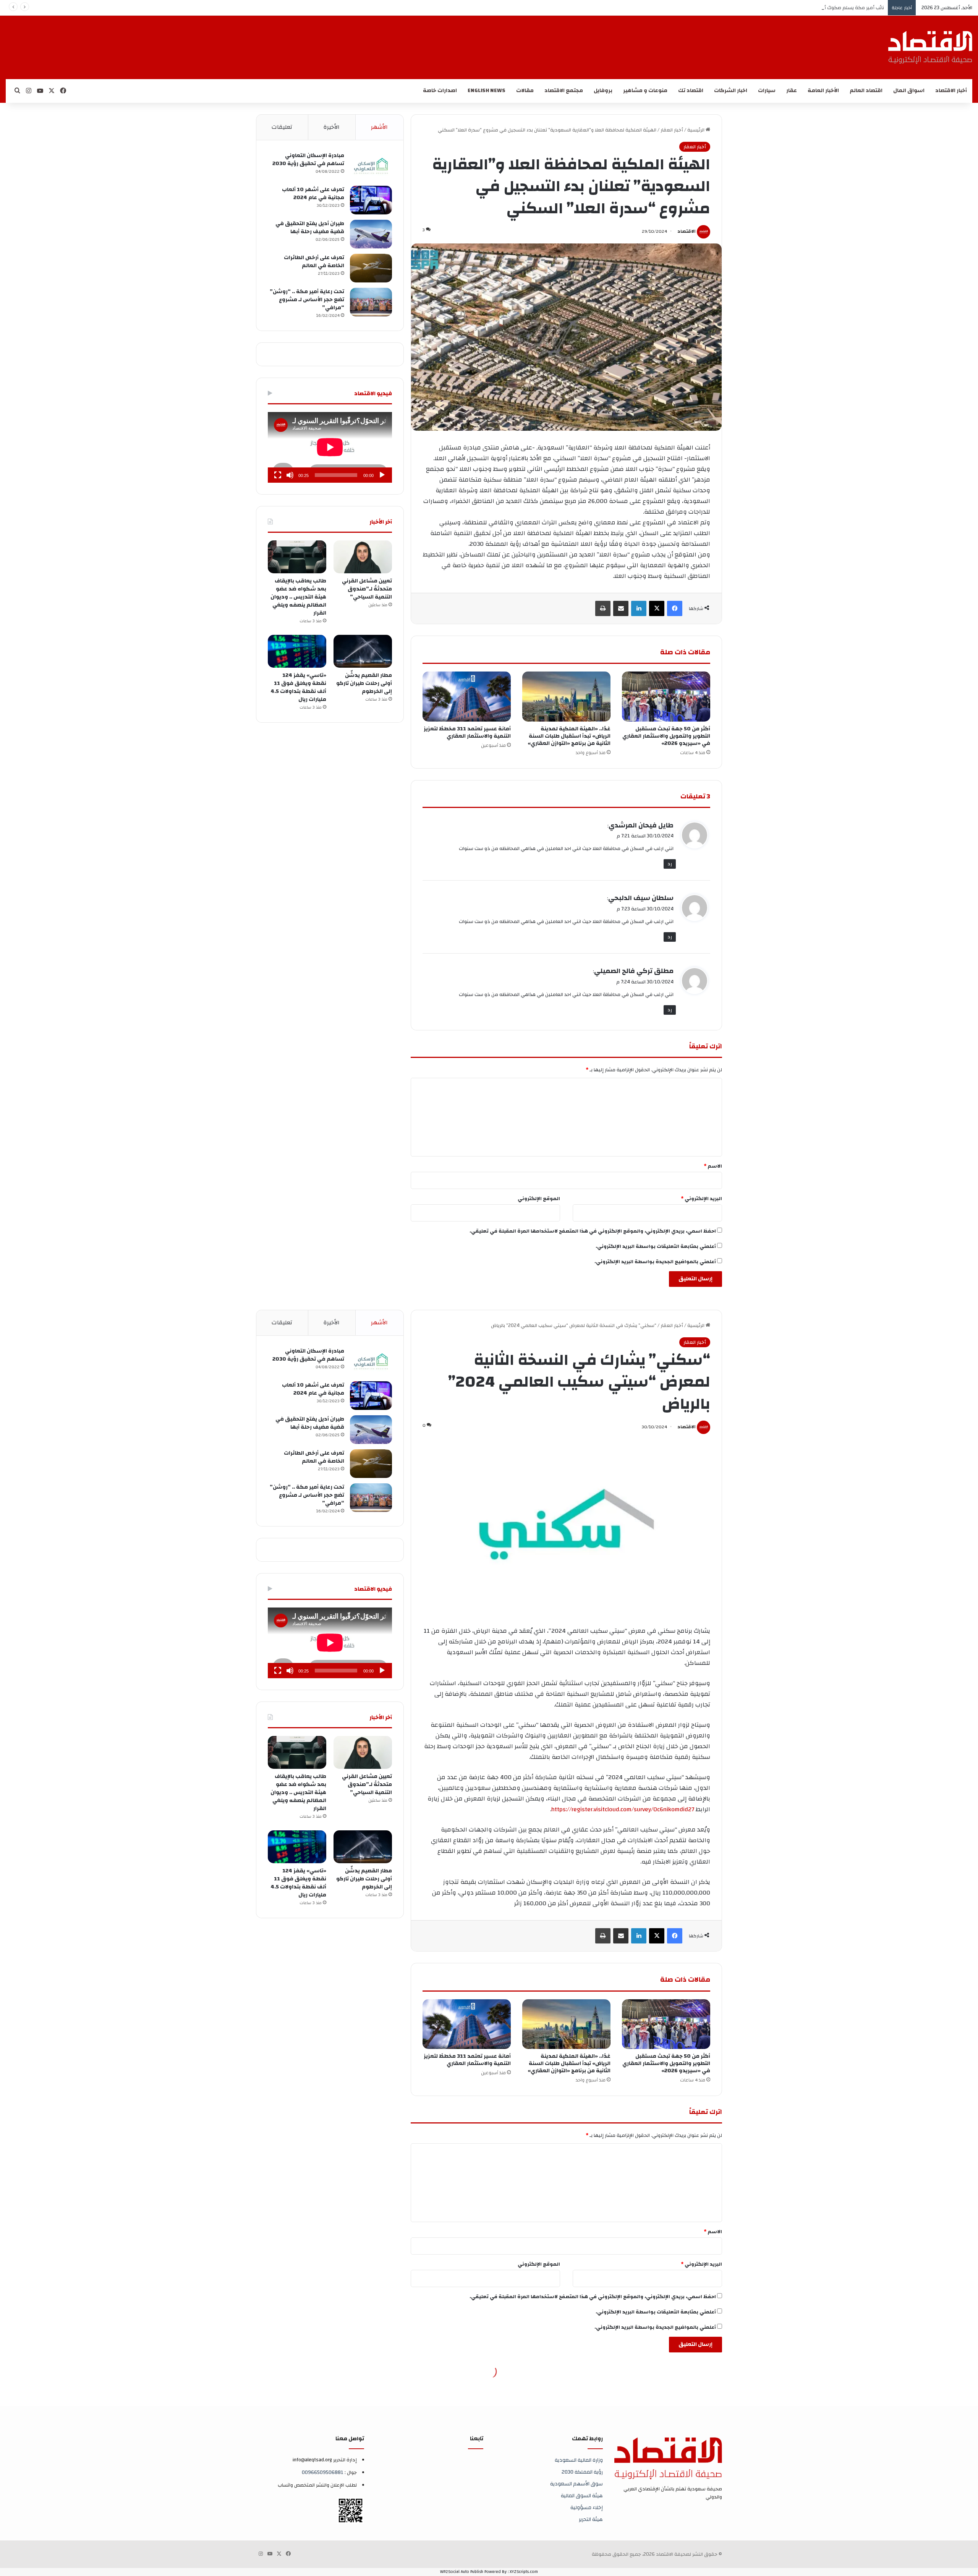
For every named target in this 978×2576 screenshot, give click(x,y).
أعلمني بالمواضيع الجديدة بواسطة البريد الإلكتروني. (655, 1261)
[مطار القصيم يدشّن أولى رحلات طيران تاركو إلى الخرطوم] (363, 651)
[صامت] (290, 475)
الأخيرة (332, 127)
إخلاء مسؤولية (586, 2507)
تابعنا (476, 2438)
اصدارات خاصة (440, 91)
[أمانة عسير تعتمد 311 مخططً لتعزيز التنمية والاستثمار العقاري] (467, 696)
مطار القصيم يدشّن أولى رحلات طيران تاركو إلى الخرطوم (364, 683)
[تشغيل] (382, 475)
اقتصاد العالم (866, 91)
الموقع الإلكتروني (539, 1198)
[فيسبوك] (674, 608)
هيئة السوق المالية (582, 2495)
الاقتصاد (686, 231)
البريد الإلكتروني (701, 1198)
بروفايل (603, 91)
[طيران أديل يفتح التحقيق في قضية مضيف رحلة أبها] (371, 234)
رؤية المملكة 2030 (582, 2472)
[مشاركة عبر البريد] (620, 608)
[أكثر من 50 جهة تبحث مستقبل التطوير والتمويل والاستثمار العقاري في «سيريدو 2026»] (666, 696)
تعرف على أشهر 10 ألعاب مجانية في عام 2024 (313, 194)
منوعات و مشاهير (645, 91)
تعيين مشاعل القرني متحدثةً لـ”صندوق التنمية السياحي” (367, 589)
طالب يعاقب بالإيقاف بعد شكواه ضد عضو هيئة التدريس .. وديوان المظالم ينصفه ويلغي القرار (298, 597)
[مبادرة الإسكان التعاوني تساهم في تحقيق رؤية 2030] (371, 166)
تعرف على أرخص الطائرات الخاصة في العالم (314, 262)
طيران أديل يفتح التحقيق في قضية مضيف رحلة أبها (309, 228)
* * * * *
--- Exercise aim ---
The response is to contain exactly the lines from the beginning of the data through the line containing "[فيسبوك] (674, 608)", both ends included, and nothing else; omit the pictures.

--- Answer box ---
For every named target in this 978×2576 screenshot, give click(x,y).
أعلمني بالمواضيع الجديدة بواسطة البريد الإلكتروني. (655, 1261)
[مطار القصيم يدشّن أولى رحلات طيران تاركو إلى الخرطوم] (363, 651)
[صامت] (290, 475)
الأخيرة (332, 127)
إخلاء مسؤولية (586, 2507)
تابعنا (476, 2438)
اصدارات خاصة (440, 91)
[أمانة عسير تعتمد 311 مخططً لتعزيز التنمية والاستثمار العقاري] (467, 696)
مطار القصيم يدشّن أولى رحلات طيران تاركو إلى الخرطوم (364, 683)
[تشغيل] (382, 475)
اقتصاد العالم (866, 91)
الموقع الإلكتروني (539, 1198)
[فيسبوك] (674, 608)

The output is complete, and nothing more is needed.